Sobreviventes do Holocausto: “Eu me resguardo de falar sobre isso”
Betty Brenner fugiu em 1968 da antiga Tchecoslováquia para a Suíça, tendo encontrado um ambiente muito solidário. No entanto, ela quase nunca conseguiu falar sobre sua primeira fuga como judia.
Em dezembro de 2019, aconteceu uma primeira conversa. Betty Brenner, 82 anos, está sentada no sofá, no meio de sua sala de estar. Seus olhos marcantemente azuis miram atentos. Não foi fácil encontrar uma data para o encontro, sua agenda está sempre cheia.
Betty Brenner vive em Zofingen há 51 anos. “Uma cidadezinha bonita, sou realmente feliz aqui”, diz ela. E depois de uma pausa, acrescenta: “Em algum lugar é preciso estar em casa”. No passado, não foi seu desejo deixar Brno, na antiga Tchecoslováquia, mas quando, em agosto de 1968, tanques de guerra soviéticos cortaram a “Primavera de Praga” pela raiz, Betty Brenner e seu marido Ernst pegaram o então pequeno Tomas, colocaram no carro, e cruzaram a fronteira rumo à Áustria.

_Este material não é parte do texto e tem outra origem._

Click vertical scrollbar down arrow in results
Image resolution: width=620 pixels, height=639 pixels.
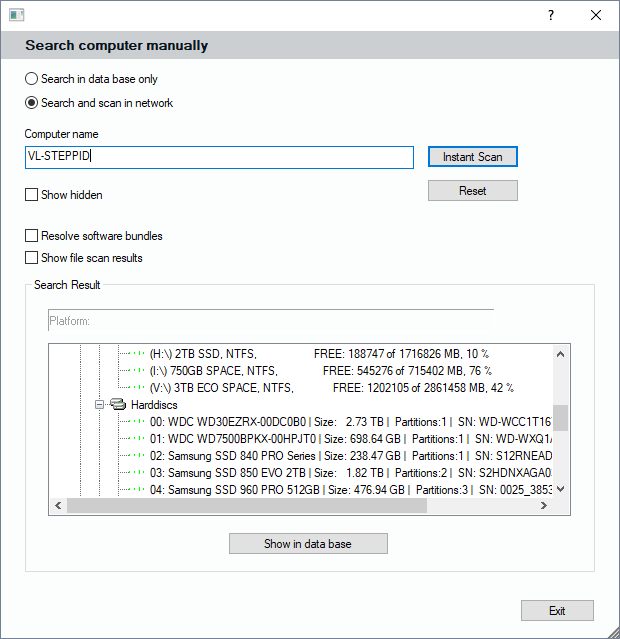pyautogui.click(x=561, y=489)
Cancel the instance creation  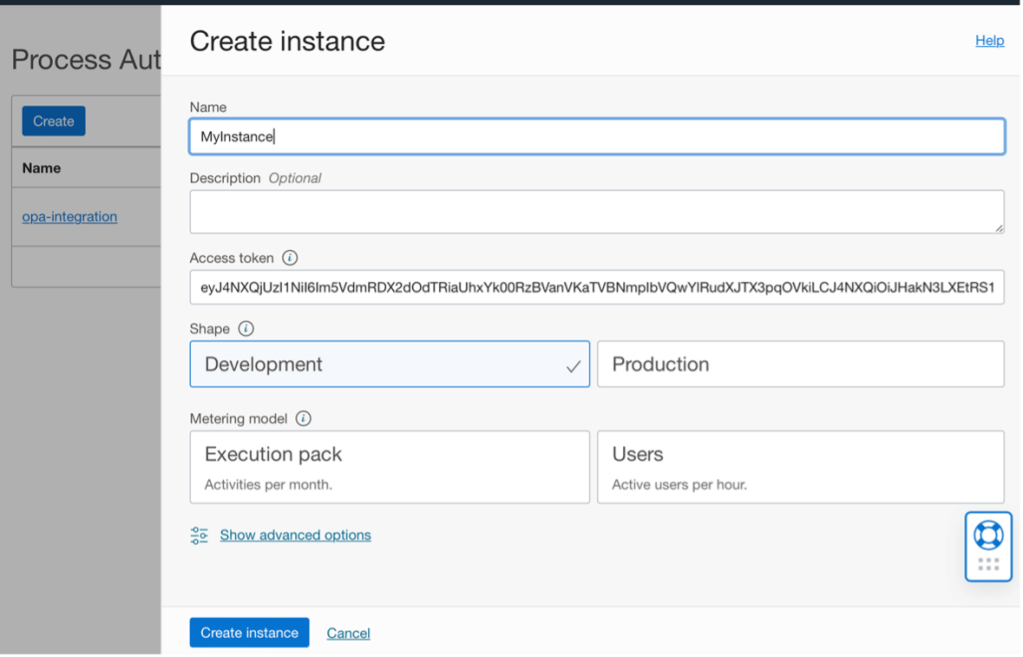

Na época da Guerra Fria, a solidariedade com aqueles que fugiam dos países do Leste Europeu era grande – inclusive na Suíça. Betty Brenner relata: “Éramos muito bem-vindos aqui”. Quando alguém se interessa, ela conta sobre o dia a dia no comunismo e a invasão das tropas soviéticas. Mas nunca falou sobre sua primeira fuga rumo às Montanhas de Vepor, que foi praticamente incomparável à segunda, pois muito mais perigosa.
E hoje? Betty Brenner hesita: “Eu me resguardo de falar sobre isso”. No entanto, ela concorda depois em relatar sua história, embora saiba que o assunto a emociona. A pergunta que se coloca com uma urgência ainda maior é: como ela teria superado tudo, se tivesse estado no lugar de seus pais? Hoje, “como uma pessoa idosa”, esse é um assunto do qual ela se ocupa “muito, muito mais”.
Em determinado momento, ela diz: “Às vezes tremo quando penso no que meus pais passaram”. Pois naquela época Betty Brenner era pequena demais para entender de fato por que estavam fugindo. Toda vez que algum estranho se aproximava e perguntava qual era seu nome, ela se sentia insegura. Não se deve mentir, dizia sua mãe.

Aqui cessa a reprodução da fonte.